Agés de 20 à 35 ans, les ouvriers chinois sont majoritairement originaires des provinces du Shandong, du Hebei, et du Jiangsu. Valables pour 5 ans, les contrats d'embauche sont signés par les ouvriers ou portent leurs empreintes. 

 

Près de Blangy, Pas-de-Calais, arrivée de travailleurs chinois. Mai 1918. Source : Photographe : Albert Moreau. ECPAD

 

Ce recrutement ne va pas sans heurts : en 1916, des manifestations anti-françaises éclatent à Laoxikai et à Tianjin.

 

Des travailleurs chinois de la Grande Guerre s'exerçant au Kung-Fu Wushu dans la forêt de Crécy. Source : Libre de droit

 

Au total, près de 140 000 travailleurs chinois gagnèrent le front de l’Ouest européen. Environ 96 000 furent employés au profit de l'armée anglaise, 37 000 au profit de l'armée française, tandis que les autres furent mis à la disposition du corps expéditionnaire américain vers la fin de la guerre. 

 

Oudezeele, Nord, travailleurs chinois partant aux travaux de routes et de tranchées. Juin 1918
Source : Photographe : Lorée. ECPAD


Les chinois furent affectés dans la zone des Armées et dans la zone de l'intérieur pour effectuer des manutentions dans les ports, les ateliers et usines métallur­giques, les gares, les chantiers et entreprises d'armements ou des constructions d'entrepôts de munitions, de routes, etc.

 

Un travailleur chinois près du front en 1917 prend un peu de repos avant le portage. Source : Libre de droit

 

Au lendemain de l'Armistice, ils opérèrent dans les régions libérées, notamment à la reconstruction. Un grand nombre participa, sous la direction du service de l'état civil militaire, aux recherches de sépultures sur les champs de bataille et aux créations de cimetières militaires.

 

L'expiration du contrat qui avait servi de base à leur recrutement devait les renvoyer vers leur pays durant l'année 1921.

 

Environ 3 000 travailleurs chinois choisirent de rester en France. À Paris, beaucoup d'entre eux s'installèrent dans les environs de la Gare de Lyon (XIIe arrondissement) où ils allaient créer le premier quartier chinois de Paris. Une plaque, apposée rue Chrétien de Troyes, rappelle cette installation.

 

Plaque commémorative en souvenir des Chinois morts pour la France entre 1916 et 1918. Source : Licence Créative Commons.

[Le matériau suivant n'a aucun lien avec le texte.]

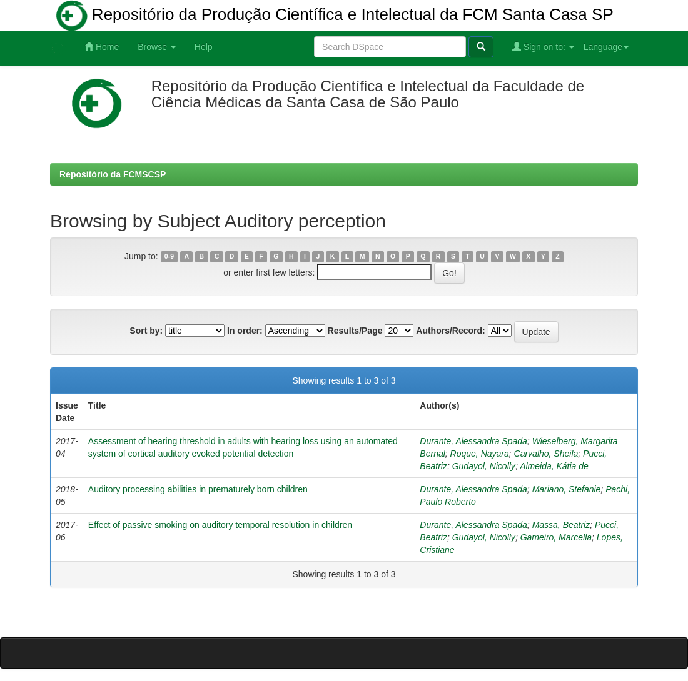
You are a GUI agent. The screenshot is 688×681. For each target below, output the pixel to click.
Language (606, 47)
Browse (157, 47)
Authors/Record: (450, 331)
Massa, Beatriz (561, 525)
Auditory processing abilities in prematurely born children (198, 489)
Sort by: (146, 331)
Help (204, 47)
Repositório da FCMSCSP (112, 174)
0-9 (169, 257)
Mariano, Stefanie (566, 489)
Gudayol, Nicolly (483, 466)
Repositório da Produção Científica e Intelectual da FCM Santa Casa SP (335, 15)
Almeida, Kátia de (554, 466)
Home (101, 46)
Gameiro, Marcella (556, 537)
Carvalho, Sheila (546, 454)
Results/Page (355, 331)
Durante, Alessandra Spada (473, 441)
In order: (245, 331)
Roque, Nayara (479, 454)
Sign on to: (543, 46)
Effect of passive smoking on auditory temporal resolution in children (220, 525)
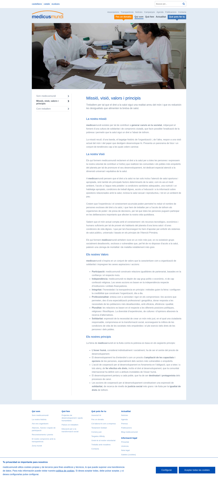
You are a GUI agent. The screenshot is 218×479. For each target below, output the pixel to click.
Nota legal (125, 450)
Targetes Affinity (98, 436)
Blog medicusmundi (129, 432)
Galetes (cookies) (128, 455)
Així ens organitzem (40, 424)
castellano (37, 4)
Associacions (113, 12)
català (47, 4)
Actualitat (161, 17)
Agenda (160, 12)
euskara (56, 4)
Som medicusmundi (46, 96)
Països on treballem (70, 425)
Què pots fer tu (98, 411)
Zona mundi (37, 446)
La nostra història (39, 419)
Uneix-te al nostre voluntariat (103, 440)
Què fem (149, 17)
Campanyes (149, 12)
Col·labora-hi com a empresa (103, 424)
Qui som (139, 17)
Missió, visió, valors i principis (47, 102)
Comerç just (96, 432)
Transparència (127, 12)
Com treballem (43, 109)
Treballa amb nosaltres (101, 445)
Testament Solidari (99, 428)
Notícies (138, 12)
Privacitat (125, 442)
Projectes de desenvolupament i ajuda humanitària (72, 418)
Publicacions (170, 12)
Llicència (124, 446)
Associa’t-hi (96, 415)
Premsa (124, 424)
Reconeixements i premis (42, 435)
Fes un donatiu (97, 419)
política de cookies (65, 471)
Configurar (166, 470)
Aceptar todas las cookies (197, 470)
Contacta (182, 12)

À titre d'exemples peuvent être cités quelques noms de travailleurs chinois morts pour la France : Wang Tsuen Sing, mort le 18 octobre 1918 à l'hôpital de Fontainebleau, 29 ans ; Tien Tchen Yen, né à Tchou Man Tsoung, détaché à la Poudrerie du Bouchet, mort le 16 septembre 1917 à l'hôpital militaire Villemain à Paris, 26 ans ; Li Kouang Chan, né Tien-Tsin, détaché à la manufacture d’armes de Châtellerault, mort le 8 octobre 1918 à l’hôpital de Châtellerault, 24 ans.

 

80 de ces travailleurs reposent dans des cimetières militaires français, dont 43 dans des nécropoles nationales comme à Choloy (Meurthe-et-Moselle) ou à Dunkerque (Nord).

 

 

Les combattants chinois dans l'armée française

 

À titre personnel, 6 Chinois s’engagèrent dans les rangs de l’armée française pour la durée de la guerre. Ils combattirent sous le drapeau du régiment de marche de la Légion étrangère.

 

L’un d’entre eux est « mort pour la France », le légionnaire Ma Yi Pao.

 

Le corps de Ma Yi Pao repose dans la nécropole nationale de Vic-sur-Aisne  curieusement sous une stèle musulmane. Source : Association Soissonnais 14-18


Né en 1894 à Kunming (province du Yunnan), Ma Yi Pao est « mort pour la France » le 2 septembre 1918. Il repose dans la nécropole nationale de Vic-sur-Aisne (Aisne), carré F, tombe 59.

Elève de l'école militaire de Nankin, le jeune homme en sortit officier de l'armée républicaine chinoise en 1913.

En 1917, âgé de 23 ans, il se rendit à Hanoi (Tonkin) où il s'engagea dans l'armée française comme volontaire pour la durée de la guerre. Étranger, il fut incorporé comme simple légionnaire dans le régiment de marche de la Légion étrangère (R.M.L.E.). Après un séjour au Maroc et en Algérie où il fit ses classes, le jeune légionnaire arriva au front en 1918.

Lors des combats sur l'Ancre, dans la Somme, en mars 1918, il fut blessé à la tête. Guéri, il revint à son unité pour participer à la bataille de l'Oise, en juin, où il fut gazé et évacué. Soigné à Paris, il reçut la Croix de Guerre.

De retour au front après une nouvelle guérison, il succomba à de nouvelles blessures à l'ambulance 3/55, à Jaulzy, dans l'Oise, le 2 septembre 1918.